Ia menambahkan bahwa Indonesia belum memiliki regulasi tegas terkait batas waktu forensik, berbeda dengan negara lain seperti Inggris dan Korea Selatan yang mengutamakan pengambilan bukti dalam waktu singkat untuk menjaga validitasnya.
Di luar ruang sidang, puluhan warga tampak hadir memberi dukungan moral kepada HA. Mereka menyatakan kehadiran mereka sebagai bentuk solidaritas dan keprihatinan atas proses hukum yang menurut mereka perlu ditinjau ulang secara objektif.
“Kami tidak ingin intervensi opini publik menekan jalannya sidang. Biarlah majelis hakim memutuskan sesuai fakta dan hati nurani,” ujar Mulyadi, warga yang ikut hadir.
Sebagian warga juga menyampaikan harapan agar proses hukum tidak dipengaruhi oleh dinamika politik lokal. Mereka mencurigai adanya motif politik di balik perkara yang mencuat menjelang tahun politik.
Tim kuasa hukum HA menegaskan bahwa pledoi yang disampaikan adalah bentuk dari hak terdakwa untuk menjawab dakwaan dan menghadirkan fakta yang mereka nilai belum tergambar utuh dalam proses persidangan.
“Kami mengajak semua pihak untuk menghormati proses hukum dan memberikan ruang bagi majelis hakim menjalankan tugasnya tanpa tekanan. Hukum harus berjalan secara objektif dan independen,” pungkas Rohman.

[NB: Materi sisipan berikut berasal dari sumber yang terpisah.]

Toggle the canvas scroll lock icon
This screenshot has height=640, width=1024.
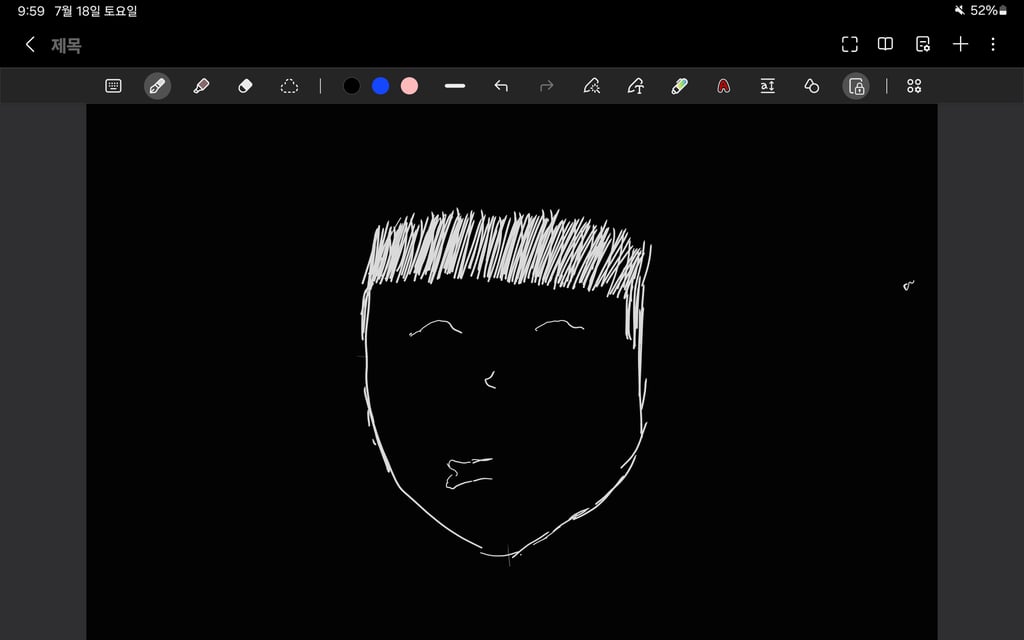(856, 86)
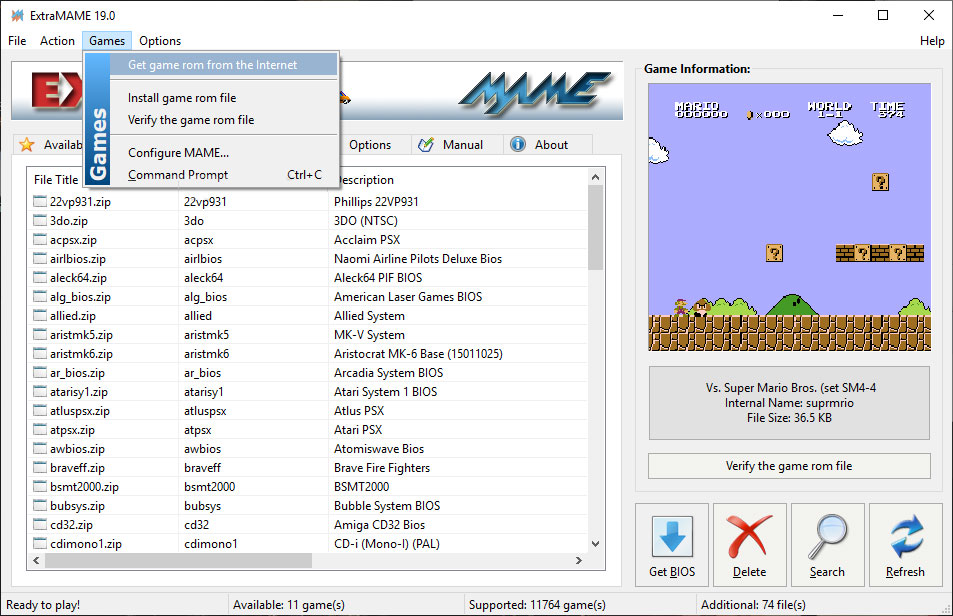Viewport: 953px width, 616px height.
Task: Click the file icon beside 3do.zip
Action: (40, 221)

Pihak kejaksaan sendiri belum memberikan tanggapan resmi atas berbagai pernyataan dari kuasa hukum terdakwa. Sementara itu, Pengadilan Negeri Singkawang menyatakan proses sidang akan terus berjalan sesuai jadwal dan sesuai mekanisme yang berlaku.
Putusan terhadap HA dijadwalkan dibacakan dalam waktu dekat. Publik kini menantikan apakah majelis hakim akan menerima pledoi pembelaan atau sebaliknya menguatkan tuntutan jaksa.